Quatre souffles pour affleurer le trouble sensoriel au plus intime de l'être et de sa conscience.

L'élan joyeux, le corps arqué vers le chant d'herbes et de fleurs sauvages entrelacées :

"Comme si la nature toute entière se fendait d'un large sourire et s'ouvrait généreusement à ma conscience, s'offrait dans tout sa profondeur et sa folle opulence ; comme si mon âme par le truchement du regard avait pleinement accès à l'intimité du monde au dehors"

Le regard ébloui dans l'appréhension de chaque espèce, non à titre savant :

"sinon pour le plaisir de voir défiler tous les noms, les beaux noms des plantes sauvages....d'y voir un peu plus clair dans cet océan de formes et de couleurs".

Le rêve, devenir autre, minuscule insecte ou chevelure ébouriffée au vent dans l'infinité végétale au risque de l'étouffement :

"Je me laisse glisser progressivement dans une fantasmagorie de la prolifération végétale, submerger par cette nuit grandissante et impénétrable jusqu'à l'étourdissement, la perte de conscience du sensible".

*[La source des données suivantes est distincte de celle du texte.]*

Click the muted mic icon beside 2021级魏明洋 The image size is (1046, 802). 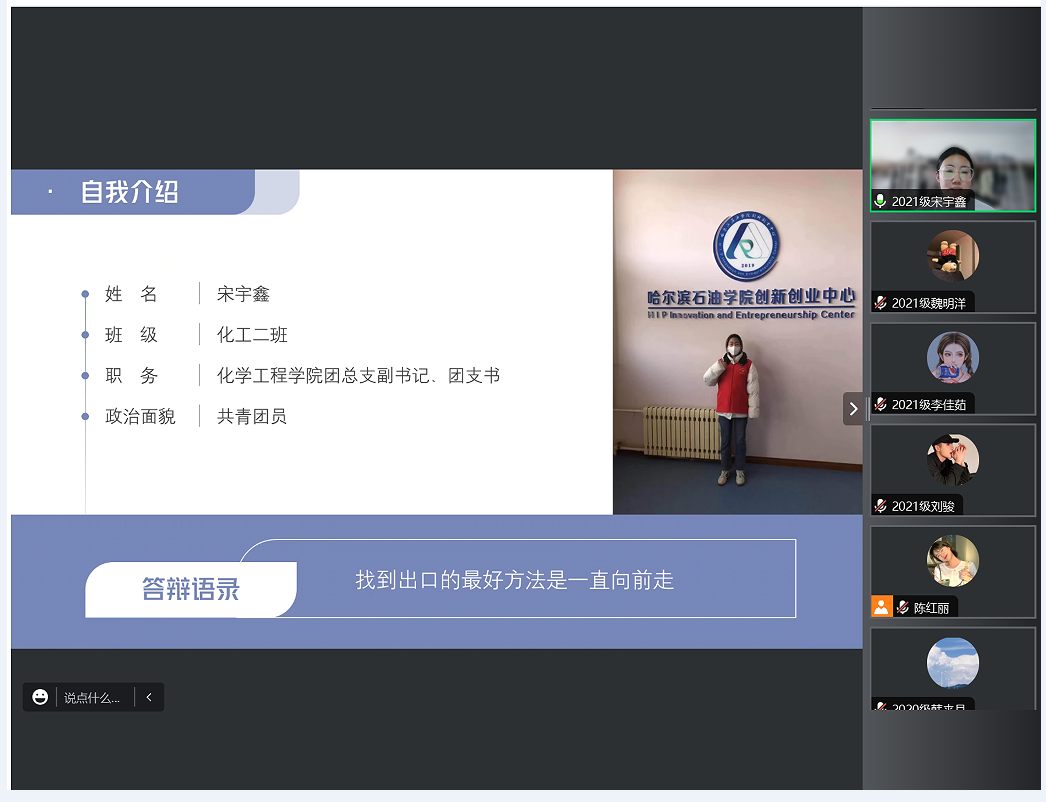point(880,303)
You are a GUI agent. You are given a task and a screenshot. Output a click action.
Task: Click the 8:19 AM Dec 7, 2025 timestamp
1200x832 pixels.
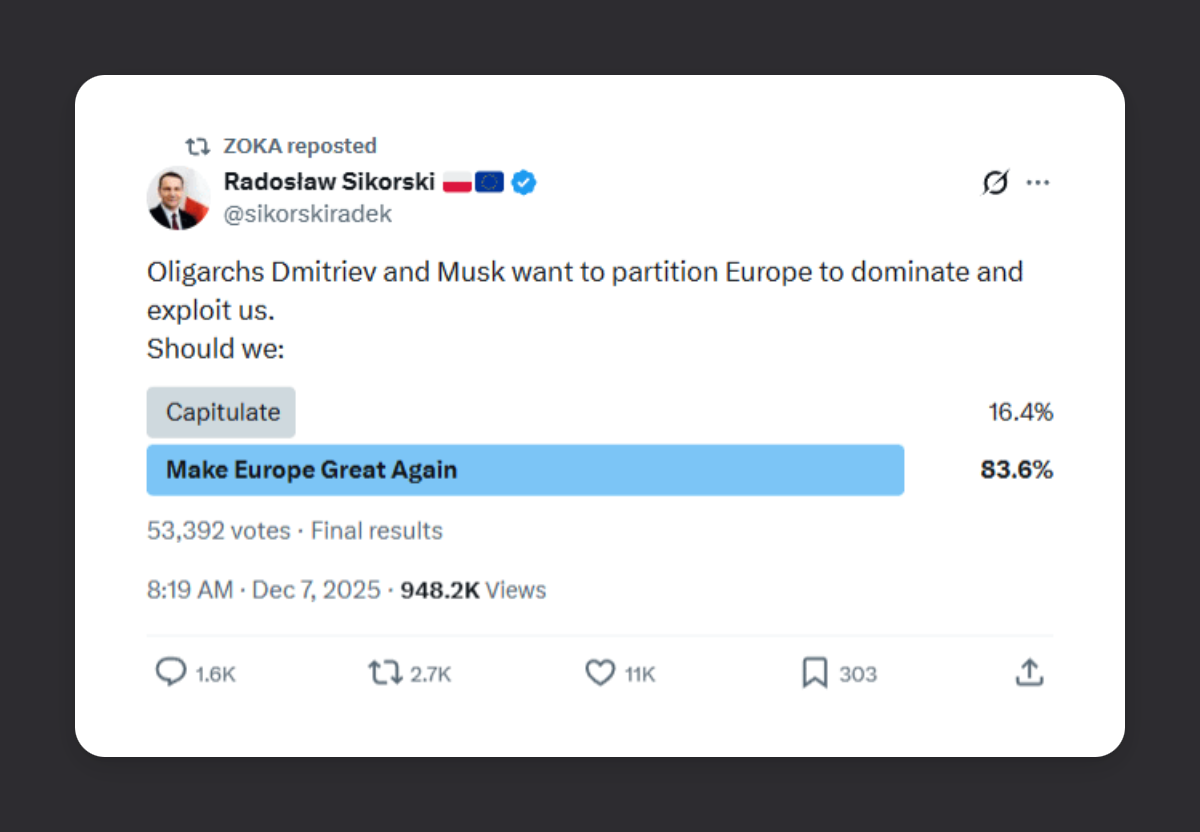[263, 590]
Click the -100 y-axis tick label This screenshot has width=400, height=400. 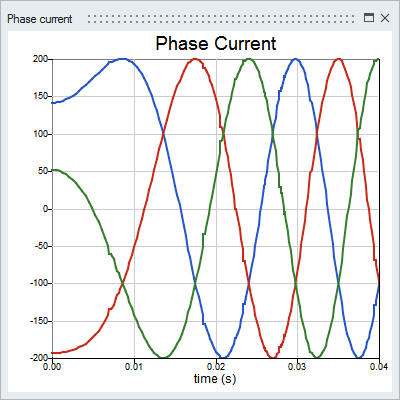pos(39,283)
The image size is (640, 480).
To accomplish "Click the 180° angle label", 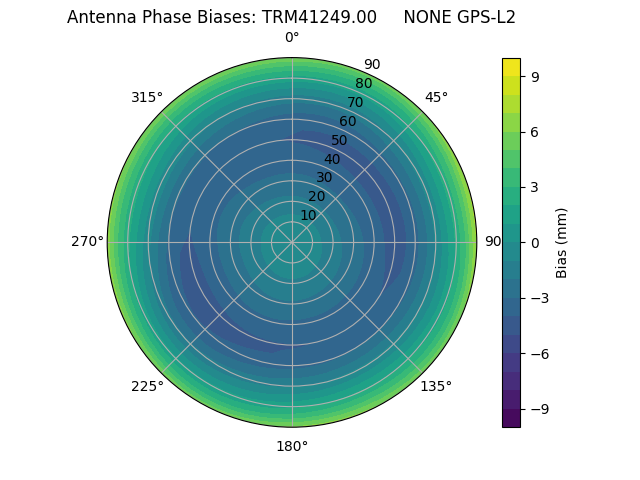I will click(x=292, y=446).
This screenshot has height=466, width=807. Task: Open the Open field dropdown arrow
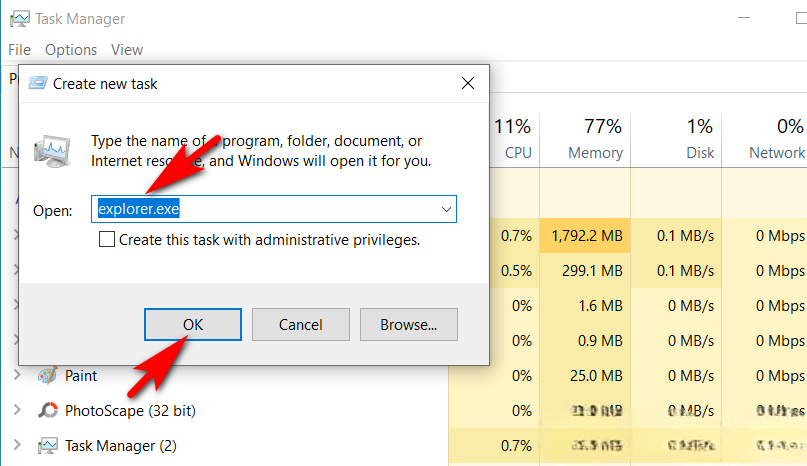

La pensée, un avertissement de la nature, une spamoldie à la reviviscence :

" à la mémoire de ceux qui ont traversé la mort comme les eaux de pluie traversent le sol aride, avide de renaître."

.."et jusqu'à la fin des temps, de goûter pleinement la beauté du monde, d'en prendre la mesure, sans peser plus que son propre poids, sans s'attarder ni laisser de traces trop profondes derrière si, afin que partout où l'on a passé du bon temps, l'herbe repousse justement sous les pas".

La lecture de ce texte est un enchantement serti dans une jaquette et des gravures qui fleurent bon la fabrication et l'impression artisanales.

Un immense coup de coeur.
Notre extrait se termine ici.